Top of Supplied material

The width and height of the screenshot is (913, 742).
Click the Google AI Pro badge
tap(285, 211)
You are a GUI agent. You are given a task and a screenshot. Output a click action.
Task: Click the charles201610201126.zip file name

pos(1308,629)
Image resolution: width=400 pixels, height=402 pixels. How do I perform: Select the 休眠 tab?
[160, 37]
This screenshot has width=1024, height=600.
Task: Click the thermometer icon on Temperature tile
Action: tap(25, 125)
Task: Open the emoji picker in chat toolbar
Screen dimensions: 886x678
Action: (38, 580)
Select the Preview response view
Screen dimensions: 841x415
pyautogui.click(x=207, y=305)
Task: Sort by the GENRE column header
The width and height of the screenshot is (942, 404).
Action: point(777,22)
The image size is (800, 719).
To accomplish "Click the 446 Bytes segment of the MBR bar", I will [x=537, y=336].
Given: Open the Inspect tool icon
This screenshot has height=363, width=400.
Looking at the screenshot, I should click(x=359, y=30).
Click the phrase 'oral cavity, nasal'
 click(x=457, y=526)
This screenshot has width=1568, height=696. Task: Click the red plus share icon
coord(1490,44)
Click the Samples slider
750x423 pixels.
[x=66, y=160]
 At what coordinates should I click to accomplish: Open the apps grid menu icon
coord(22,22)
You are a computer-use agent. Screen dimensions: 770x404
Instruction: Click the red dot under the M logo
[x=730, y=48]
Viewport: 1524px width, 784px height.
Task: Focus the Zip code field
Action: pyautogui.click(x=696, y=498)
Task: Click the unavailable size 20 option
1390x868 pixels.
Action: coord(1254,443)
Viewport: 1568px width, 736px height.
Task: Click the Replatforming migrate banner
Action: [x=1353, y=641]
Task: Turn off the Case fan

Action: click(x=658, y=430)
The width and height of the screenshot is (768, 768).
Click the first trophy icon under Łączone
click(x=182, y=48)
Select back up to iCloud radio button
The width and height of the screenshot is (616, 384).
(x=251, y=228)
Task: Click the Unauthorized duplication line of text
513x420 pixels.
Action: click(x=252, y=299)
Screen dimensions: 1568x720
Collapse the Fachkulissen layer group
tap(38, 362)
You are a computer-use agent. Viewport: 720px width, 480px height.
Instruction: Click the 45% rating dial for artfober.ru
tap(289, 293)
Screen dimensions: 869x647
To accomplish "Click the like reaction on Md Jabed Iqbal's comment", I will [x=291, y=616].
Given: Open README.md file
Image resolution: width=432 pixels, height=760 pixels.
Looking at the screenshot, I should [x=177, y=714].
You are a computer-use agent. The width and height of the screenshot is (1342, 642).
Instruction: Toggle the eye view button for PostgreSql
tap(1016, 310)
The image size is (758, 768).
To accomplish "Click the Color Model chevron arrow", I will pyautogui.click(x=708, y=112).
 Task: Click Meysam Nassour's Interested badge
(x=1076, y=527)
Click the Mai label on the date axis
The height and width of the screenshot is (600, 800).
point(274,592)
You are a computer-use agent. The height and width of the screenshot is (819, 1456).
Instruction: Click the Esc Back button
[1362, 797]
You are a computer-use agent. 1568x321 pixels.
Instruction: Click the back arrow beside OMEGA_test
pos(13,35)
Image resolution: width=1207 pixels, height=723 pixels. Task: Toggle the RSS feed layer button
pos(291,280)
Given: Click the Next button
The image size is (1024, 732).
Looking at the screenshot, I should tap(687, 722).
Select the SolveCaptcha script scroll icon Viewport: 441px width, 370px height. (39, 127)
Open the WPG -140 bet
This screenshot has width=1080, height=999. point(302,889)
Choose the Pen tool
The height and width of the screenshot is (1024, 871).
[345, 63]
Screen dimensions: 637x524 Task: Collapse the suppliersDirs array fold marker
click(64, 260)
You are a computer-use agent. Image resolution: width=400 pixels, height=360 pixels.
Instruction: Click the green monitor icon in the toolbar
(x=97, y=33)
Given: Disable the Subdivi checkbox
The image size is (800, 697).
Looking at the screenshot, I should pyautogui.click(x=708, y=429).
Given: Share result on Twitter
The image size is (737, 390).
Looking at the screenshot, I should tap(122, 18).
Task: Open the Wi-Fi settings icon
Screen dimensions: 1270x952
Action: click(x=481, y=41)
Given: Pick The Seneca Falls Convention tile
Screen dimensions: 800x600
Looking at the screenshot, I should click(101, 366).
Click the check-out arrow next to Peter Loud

Bottom of Supplied material

- [Work request]
Print the listing above in full, exactly as it is.

- [Solution for this task]
The width and height of the screenshot is (913, 742).
Click the Google AI Pro badge
tap(285, 211)
You are a GUI agent. You are given a task and a screenshot. Output a click action.
Task: Click the charles201610201126.zip file name

pos(1308,629)
Image resolution: width=400 pixels, height=402 pixels. How do I perform: Select the 休眠 tab?
[160, 37]
This screenshot has width=1024, height=600.
Task: Click the thermometer icon on Temperature tile
Action: tap(25, 125)
Task: Open the emoji picker in chat toolbar
Screen dimensions: 886x678
Action: (38, 580)
Select the Preview response view
Screen dimensions: 841x415
pyautogui.click(x=207, y=305)
Task: Sort by the GENRE column header
The width and height of the screenshot is (942, 404).
Action: point(777,22)
The image size is (800, 719).
To accomplish "Click the 446 Bytes segment of the MBR bar", I will [x=537, y=336].
Given: Open the Inspect tool icon
This screenshot has height=363, width=400.
Looking at the screenshot, I should click(x=359, y=30).
Click the phrase 'oral cavity, nasal'
 click(x=457, y=526)
This screenshot has width=1568, height=696. Task: Click the red plus share icon
coord(1490,44)
Click the Samples slider
750x423 pixels.
[x=66, y=160]
 At what coordinates should I click to accomplish: Open the apps grid menu icon
coord(22,22)
You are a computer-use agent. Screen dimensions: 770x404
Instruction: Click the red dot under the M logo
[x=730, y=48]
Viewport: 1524px width, 784px height.
Task: Focus the Zip code field
Action: pyautogui.click(x=696, y=498)
Task: Click the unavailable size 20 option
1390x868 pixels.
Action: coord(1254,443)
Viewport: 1568px width, 736px height.
Task: Click the Replatforming migrate banner
Action: [x=1353, y=641]
Task: Turn off the Case fan

Action: click(x=658, y=430)
The width and height of the screenshot is (768, 768).
Click the first trophy icon under Łączone
click(x=182, y=48)
Select back up to iCloud radio button
The width and height of the screenshot is (616, 384).
(x=251, y=228)
Task: Click the Unauthorized duplication line of text
513x420 pixels.
Action: click(x=252, y=299)
Screen dimensions: 1568x720
Collapse the Fachkulissen layer group
tap(38, 362)
You are a computer-use agent. Viewport: 720px width, 480px height.
Instruction: Click the 45% rating dial for artfober.ru
tap(289, 293)
Screen dimensions: 869x647
To accomplish "Click the like reaction on Md Jabed Iqbal's comment", I will [x=291, y=616].
Given: Open README.md file
Image resolution: width=432 pixels, height=760 pixels.
Looking at the screenshot, I should [x=177, y=714].
You are a computer-use agent. The width and height of the screenshot is (1342, 642).
Instruction: Toggle the eye view button for PostgreSql
tap(1016, 310)
The image size is (758, 768).
To accomplish "Click the Color Model chevron arrow", I will pyautogui.click(x=708, y=112).
 Task: Click Meysam Nassour's Interested badge
(x=1076, y=527)
Click the Mai label on the date axis
The height and width of the screenshot is (600, 800).
point(274,592)
You are a computer-use agent. The height and width of the screenshot is (819, 1456).
Instruction: Click the Esc Back button
[1362, 797]
You are a computer-use agent. 1568x321 pixels.
Instruction: Click the back arrow beside OMEGA_test
pos(13,35)
Image resolution: width=1207 pixels, height=723 pixels. Task: Toggle the RSS feed layer button
pos(291,280)
Given: Click the Next button
The image size is (1024, 732).
Looking at the screenshot, I should tap(687, 722).
Select the SolveCaptcha script scroll icon Viewport: 441px width, 370px height. (39, 127)
Open the WPG -140 bet
This screenshot has width=1080, height=999. point(302,889)
Choose the Pen tool
The height and width of the screenshot is (1024, 871).
[345, 63]
Screen dimensions: 637x524 Task: Collapse the suppliersDirs array fold marker
click(64, 260)
You are a computer-use agent. Image resolution: width=400 pixels, height=360 pixels.
Instruction: Click the green monitor icon in the toolbar
(x=97, y=33)
Given: Disable the Subdivi checkbox
The image size is (800, 697).
Looking at the screenshot, I should pyautogui.click(x=708, y=429).
Given: Share result on Twitter
The image size is (737, 390).
Looking at the screenshot, I should tap(122, 18).
Task: Open the Wi-Fi settings icon
Screen dimensions: 1270x952
Action: click(x=481, y=41)
Given: Pick The Seneca Falls Convention tile
Screen dimensions: 800x600
Looking at the screenshot, I should click(101, 366).
Click the check-out arrow next to Peter Loud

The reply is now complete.